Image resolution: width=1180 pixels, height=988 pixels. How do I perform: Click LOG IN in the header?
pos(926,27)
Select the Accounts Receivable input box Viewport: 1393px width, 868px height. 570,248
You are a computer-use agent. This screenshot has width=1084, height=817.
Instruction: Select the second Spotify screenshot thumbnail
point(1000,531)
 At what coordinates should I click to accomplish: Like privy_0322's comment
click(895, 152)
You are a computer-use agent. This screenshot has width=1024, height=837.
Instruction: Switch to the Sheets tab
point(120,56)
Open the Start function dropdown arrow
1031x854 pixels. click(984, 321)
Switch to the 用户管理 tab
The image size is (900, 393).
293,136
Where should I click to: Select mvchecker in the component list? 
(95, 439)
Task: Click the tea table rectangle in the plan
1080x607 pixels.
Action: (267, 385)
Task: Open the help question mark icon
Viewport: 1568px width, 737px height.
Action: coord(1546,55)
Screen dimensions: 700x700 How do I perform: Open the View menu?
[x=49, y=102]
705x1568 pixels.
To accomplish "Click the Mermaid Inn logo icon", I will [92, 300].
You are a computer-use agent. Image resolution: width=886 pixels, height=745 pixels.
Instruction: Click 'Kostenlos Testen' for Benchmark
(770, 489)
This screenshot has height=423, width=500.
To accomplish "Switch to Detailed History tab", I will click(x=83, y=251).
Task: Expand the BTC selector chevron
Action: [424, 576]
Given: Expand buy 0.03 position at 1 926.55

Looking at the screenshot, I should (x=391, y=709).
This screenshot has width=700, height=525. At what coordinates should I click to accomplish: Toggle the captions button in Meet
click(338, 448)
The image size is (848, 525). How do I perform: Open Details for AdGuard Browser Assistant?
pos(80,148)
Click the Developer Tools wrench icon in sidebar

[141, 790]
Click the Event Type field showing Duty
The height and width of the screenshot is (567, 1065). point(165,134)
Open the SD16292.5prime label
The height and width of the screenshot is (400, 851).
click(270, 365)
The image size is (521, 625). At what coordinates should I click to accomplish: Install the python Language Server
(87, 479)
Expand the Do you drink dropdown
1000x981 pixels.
------------------------------------------------------------------------
**THE TASK**
Return the listing verbatim.

**REPLY TO THE TASK**
Image resolution: width=1180 pixels, height=988 pixels. How do I perform: Click LOG IN in the header?
pos(926,27)
Select the Accounts Receivable input box Viewport: 1393px width, 868px height. 570,248
You are a computer-use agent. This screenshot has width=1084, height=817.
Instruction: Select the second Spotify screenshot thumbnail
point(1000,531)
 At what coordinates should I click to accomplish: Like privy_0322's comment
click(895, 152)
You are a computer-use agent. This screenshot has width=1024, height=837.
Instruction: Switch to the Sheets tab
point(120,56)
Open the Start function dropdown arrow
1031x854 pixels. click(984, 321)
Switch to the 用户管理 tab
The image size is (900, 393).
293,136
Where should I click to: Select mvchecker in the component list? 
(95, 439)
Task: Click the tea table rectangle in the plan
1080x607 pixels.
Action: (267, 385)
Task: Open the help question mark icon
Viewport: 1568px width, 737px height.
Action: coord(1546,55)
Screen dimensions: 700x700 How do I perform: Open the View menu?
[x=49, y=102]
705x1568 pixels.
To accomplish "Click the Mermaid Inn logo icon", I will [92, 300].
You are a computer-use agent. Image resolution: width=886 pixels, height=745 pixels.
Instruction: Click 'Kostenlos Testen' for Benchmark
(770, 489)
This screenshot has height=423, width=500.
To accomplish "Switch to Detailed History tab", I will click(x=83, y=251).
Task: Expand the BTC selector chevron
Action: [424, 576]
Given: Expand buy 0.03 position at 1 926.55

Looking at the screenshot, I should (x=391, y=709).
This screenshot has width=700, height=525. At what coordinates should I click to accomplish: Toggle the captions button in Meet
click(338, 448)
The image size is (848, 525). How do I perform: Open Details for AdGuard Browser Assistant?
pos(80,148)
Click the Developer Tools wrench icon in sidebar

[141, 790]
Click the Event Type field showing Duty
The height and width of the screenshot is (567, 1065). point(165,134)
Open the SD16292.5prime label
The height and width of the screenshot is (400, 851).
click(270, 365)
The image size is (521, 625). At what coordinates should I click to accomplish: Install the python Language Server
(87, 479)
Expand the Do you drink dropdown
1000x981 pixels.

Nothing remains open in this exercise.